A 1-mm-diameter nickel wire with electrical resistance of \(0.129 \mathrm{\Omega} / \mathrm{m}\) is submerged horizontally in water at atmospheric pressure. Determine the electrical current at which the wire would be in danger of burnout in nucleate boiling.

A non-boiling two-phase flow of air and engine oil in a 25 -mm diameter tube has a bulk mean temperature of \(140^{\circ} \mathrm{C}\). If the flow quality is \(2.1 \times 10^{-3}\) and the mass flow rate of the engine oil is \(0.9 \mathrm{~kg} / \mathrm{s}\), determine the mass flow rate of air and the superficial velocities of air and engine oil.

An air conditioner condenser in an automobile consists of \(2 \mathrm{~m}^{2}\) of tubular heat exchange area whose surface temperature is \(30^{\circ} \mathrm{C}\). Saturated refrigerant-134a vapor at \(50^{\circ} \mathrm{C}\) \(\left(h_{f g}=152 \mathrm{~kJ} / \mathrm{kg}\right)\) condenses on these tubes.
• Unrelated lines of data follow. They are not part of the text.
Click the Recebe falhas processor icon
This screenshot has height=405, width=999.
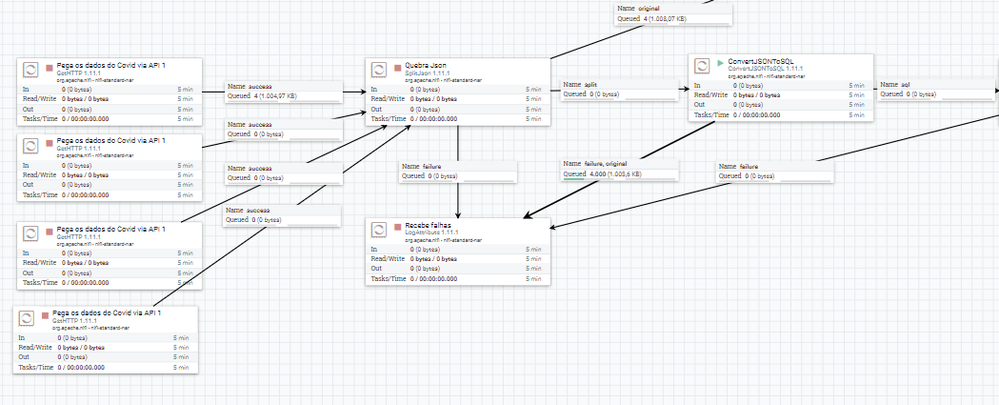point(378,229)
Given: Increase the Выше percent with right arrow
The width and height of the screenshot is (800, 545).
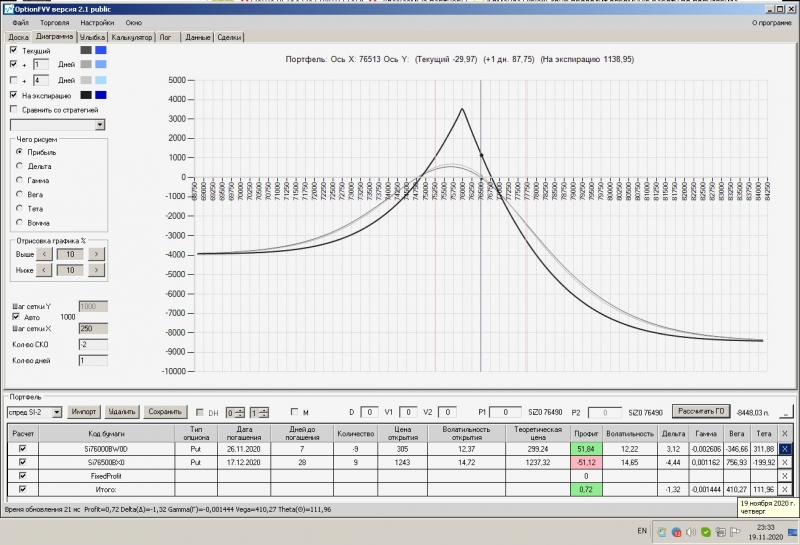Looking at the screenshot, I should pos(96,254).
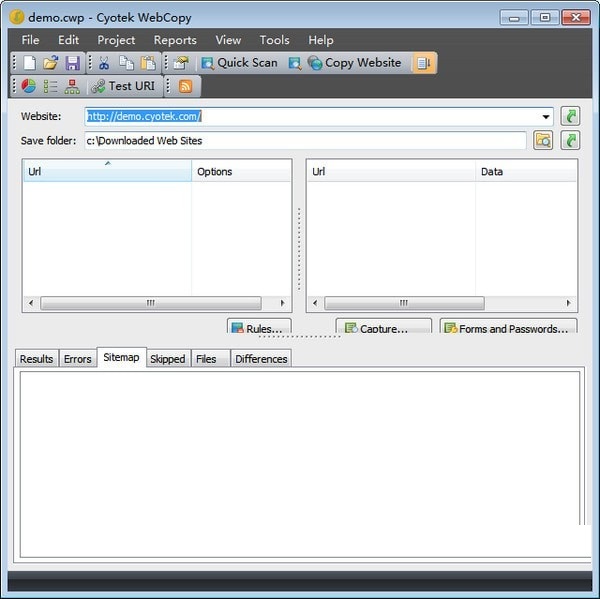Screen dimensions: 600x599
Task: Click the Cut scissors icon
Action: coord(104,63)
What heat transfer coefficent must exist between the tube surface and condensing vapor to produce \(1.5 \mathrm{~kg} / \mathrm{min}\) of condensate? (a) \(95 \mathrm{~W} / \mathrm{m}^{2} \cdot \mathrm{K}\) (b) \(640 \mathrm{~W} / \mathrm{m}^{2} \cdot \mathrm{K}\) (c) \(727 \mathrm{~W} / \mathrm{m}^{2} \cdot \mathrm{K}\) (d) \(799 \mathrm{~W} / \mathrm{m}^{2} \cdot \mathrm{K}\) (e) \(960 \mathrm{~W} / \mathrm{m}^{2} \cdot \mathrm{K}\)
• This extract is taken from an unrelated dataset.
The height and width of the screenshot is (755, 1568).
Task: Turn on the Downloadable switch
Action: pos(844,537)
When boiling a saturated liquid, one must be careful while increasing the heat flux to avoid burnout. Burnout occurs when the boiling transitions from boiling. (a) convection to nucleate (b) convection to film (c) film to nucleate (d) nucleate to film (e) none of them

Water is boiled at \(90^{\circ} \mathrm{C}\) by a horizontal brass heating element of diameter \(7 \mathrm{~mm}\). Determine the maximum heat flux that can be attained in the nucleate boiling regime.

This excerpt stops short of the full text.